Take the example of whales — using evolution as their guide and knowing how natural selection works, biologists knew that the transition of early whales from land to water occurred in a series of predictable steps. The evolution of the blowhole, for example, might have happened in the following way:

Random genetic changes resulted in at least one whale having its nostrils placed farther back on its head. Those animals with this adaptation would have been better suited to a marine lifestyle since they would not have had to completely surface to breathe. Such animals would have been more successful and had more offspring. In later generations, more genetic changes occurred, moving the nose farther back on the head.
Other body parts of early whales also changed. Front legs became flippers. Back legs disappeared. Their bodies became more streamlined and they developed tail flukes to better propel themselves through the water.
Darwin also described a form of natural selection that depends on an organism's success at attracting a mate, a process known as sexual selection. The colorful plumage of peacocks and the antlers of male deer are both examples of traits that evolved under this type of selection.

What did Charles believe?

The implications of his theory of evolution for religious faith? What did Darwin really believe about God? The Christian revelation? These questions were asked again and again in the years following the publication of Origin of Species 1859. They are still asked today by scholars, scientists, students, and religious believers.

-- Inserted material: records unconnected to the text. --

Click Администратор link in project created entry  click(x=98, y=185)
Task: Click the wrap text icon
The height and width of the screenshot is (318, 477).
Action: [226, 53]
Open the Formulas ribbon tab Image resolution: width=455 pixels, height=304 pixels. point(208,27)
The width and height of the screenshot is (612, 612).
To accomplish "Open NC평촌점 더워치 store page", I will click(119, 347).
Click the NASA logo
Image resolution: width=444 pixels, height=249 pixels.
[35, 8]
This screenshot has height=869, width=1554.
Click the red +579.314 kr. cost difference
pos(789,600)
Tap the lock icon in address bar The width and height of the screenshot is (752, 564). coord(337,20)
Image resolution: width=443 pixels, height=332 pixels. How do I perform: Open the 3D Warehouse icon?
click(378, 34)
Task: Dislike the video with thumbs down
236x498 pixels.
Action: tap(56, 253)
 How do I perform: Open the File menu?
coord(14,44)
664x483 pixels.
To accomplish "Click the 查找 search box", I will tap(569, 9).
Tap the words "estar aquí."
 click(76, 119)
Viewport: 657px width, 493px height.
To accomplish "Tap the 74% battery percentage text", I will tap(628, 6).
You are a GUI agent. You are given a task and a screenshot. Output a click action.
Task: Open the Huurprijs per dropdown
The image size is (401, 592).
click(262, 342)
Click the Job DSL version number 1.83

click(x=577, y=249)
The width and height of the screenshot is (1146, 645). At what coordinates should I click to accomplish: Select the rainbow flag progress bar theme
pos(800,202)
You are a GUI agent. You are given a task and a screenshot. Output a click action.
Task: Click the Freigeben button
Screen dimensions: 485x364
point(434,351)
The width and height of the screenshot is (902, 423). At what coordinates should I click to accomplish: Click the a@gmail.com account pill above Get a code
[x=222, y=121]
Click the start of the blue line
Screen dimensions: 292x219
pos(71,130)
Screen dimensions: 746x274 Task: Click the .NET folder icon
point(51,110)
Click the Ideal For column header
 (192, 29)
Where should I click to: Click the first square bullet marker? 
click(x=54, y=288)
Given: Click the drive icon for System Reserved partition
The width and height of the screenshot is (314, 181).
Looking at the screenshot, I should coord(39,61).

The question has taken on new relevance in light of controversies over. The teaching of evolution and intelligent design in schools, the resurgence of fundamentalism as a political force, and the combative rhetoric of crusading secularists, many of whom take Darwin as an icon.

But Darwin did not reveal his personal beliefs, and reluctant to pronounce on matters of belief for others. His published writings are particularly reserved or altogether silent on religion.

His autobiography contains a short discussion of his religious view, presented as a gradual migration from Anglican Christian to agnosticism. But this was written toward the end of his life, and intended for the highly select audience of his family and immediate social circle. 

Myths and Darwin

The number of myths and legends about Charles Darwin and evolution seems to be growing and growing. 
One of the most common is that it is impossible to believe in God and evolution at the same time. This myth has perhaps been strengthened all the more by the anti-religious fervor of outspoken atheists. But the fact is, it is possible to believe in God and evolution. This is as true today as it was in Darwin’s time. Many people wrote to Darwin to ask him this question and he became rather tired of answering it. Yes, he would reply, of course, you can believe in both. And to demonstrate this he supplied lists of prominent scientists who did exactly that. 

Another widespread legend is that Darwin was so afraid of what the reactions to his theory would be that he kept it a secret for 20 years. On the contrary, when later answering claims that he exaggerated his originality in the Origin of Species, he replied that before publishing in 1859, “I formerly spoke to very many naturalists on the subject of evolution, and never once met with any sympathetic agreement”. This appeared in the sixth and final edition of Origin of Species in 1872.

Another myth is that Darwin either converted to Christianity on his deathbed (he was an agnostic) and/or recanted his evolutionary theory as he approached death. Both are quite untrue and his family wrote many letters denying these claims when they first began to circulate around 1915.